Fodor affirme qu’en logique, le raisonnement est purement formel. Il entend par là que la logique opère sur des symboles qui, considérés isolément, n’ont pas d’interprétation. Il y a donc un problème apparent de savoir comment un tel raisonnement peut donner des déclarations vraies envers le monde. Fodor présente le problème de la manière suivante :
« C’est un fait remarquable que l’on puisse dire, juste en la regardant, que toute phrase de la forme syntaxique « P et Q » (« Jean nage et Marie boit « , par exemple) n’est vraie que si P et Q sont toutes deux vraies. « On peut le dire juste en regardant » signifie : pour voir que les deux proposition sont vraies, il n’y a pas besoin de savoir quoi que ce soit de ce que P ou Q signifie, et il n’y a pas besoin de savoir quoi que ce soit du monde non-linguistique. C’est vraiment remarquable puisque, après tout, c’est ce qu’ils signifient, ainsi que la façon dont le monde non linguistique est, qui [par contre] décide si « P ou Q » est lui-même vrai. On résume souvent cette façon de voir en disant que certaines inférences sont rationnelles en vertu de la syntaxe des phrases qui les composent ; métaphoriquement, en vertu des « formes » de ces phrases. »
Jerry Fodor
Les praxéologues utilisent le raisonnement déductif, mais leur raisonnement n’est pas « formel » dans le sens identifié par Fodor, celui de la logique mathématique. Ses déductions supposent du sens à chaque étape. On sait que la praxéologie concerne le monde, car on parle d’actions [se tenant] dans le monde réel. Lorsque les praxéologues parlent de la “forme” d’une action, ils veulent dire autre chose – il y a là un autre cas de signification équivoque à traiter.

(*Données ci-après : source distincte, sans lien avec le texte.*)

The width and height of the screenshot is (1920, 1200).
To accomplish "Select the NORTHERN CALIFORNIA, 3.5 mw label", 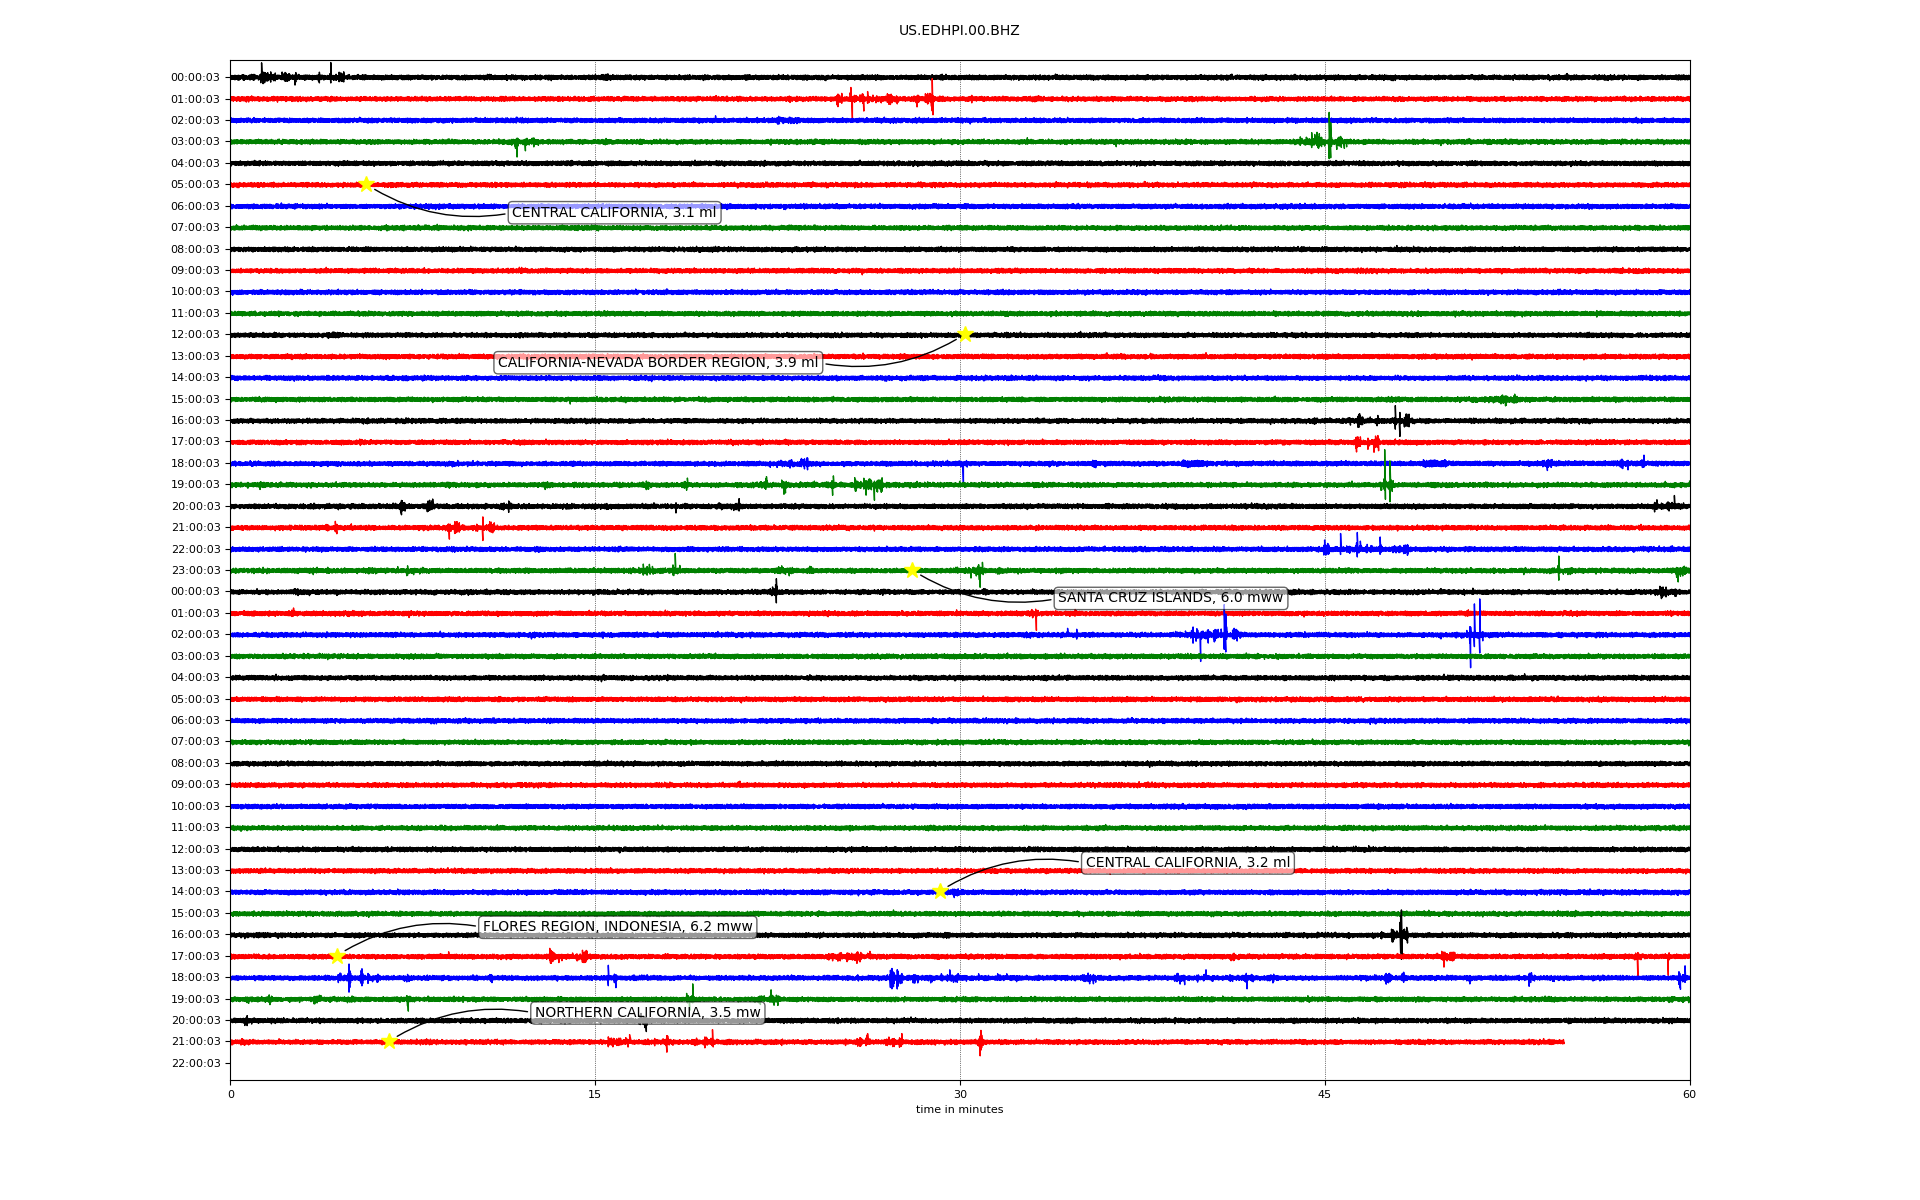I will (x=647, y=1013).
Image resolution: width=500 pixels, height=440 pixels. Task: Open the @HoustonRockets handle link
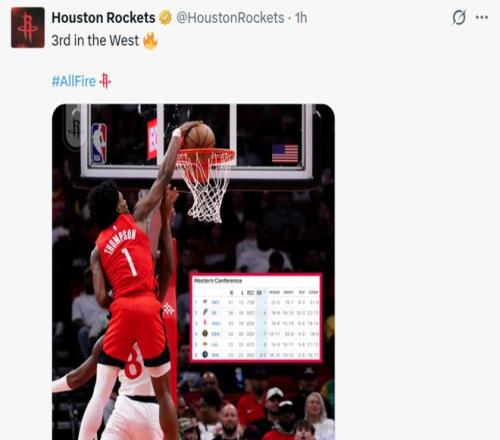[230, 18]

En praxéologie, on ne s’attache pas aux actions particulières ; on s’intéresse plutôt à ce que toutes les actions ont en commun. Cela peut être découvert en pensant à n’importe quelle action que l’on aime et en la libérant ensuite de son contenu factuel. Tout ce qui restera sera la forme ou la structure de l’action, d’une action. Mises appelle cette procédure le « singularisme méthodologique », un terme qui a attiré beaucoup moins d’attention que « l’individualisme méthodologique » mais qui est aussi un principe clé de la praxéologie. Mises dit à ce sujet dans L’Action Humaine :
« Non moins que de l’action d’un individu, la praxéologie débute son étude depuis l’action individuelle. Elle ne traite pas en termes vagues de l’agir humain en général, mais de l’action concrète qu’un homme défini a accomplie à une date définie et en un lieu défini. Mais bien entendu, elle ne se préoccupe pas des traits accidentels et circonstanciels de cette action, ni de ce qui la distingue de toutes les autres actions, mais seulement de ce qui est nécessaire et universel dans son exécution. »
Ludwig von Mises
La praxéologie a de nombreux détracteurs, mais comme Étienne Gilson le disait de la philosophie, elle enterre toujours ses croque-morts.
David Gordon – Senior Fellow au Mises Institute et éditeur de la Mises Review.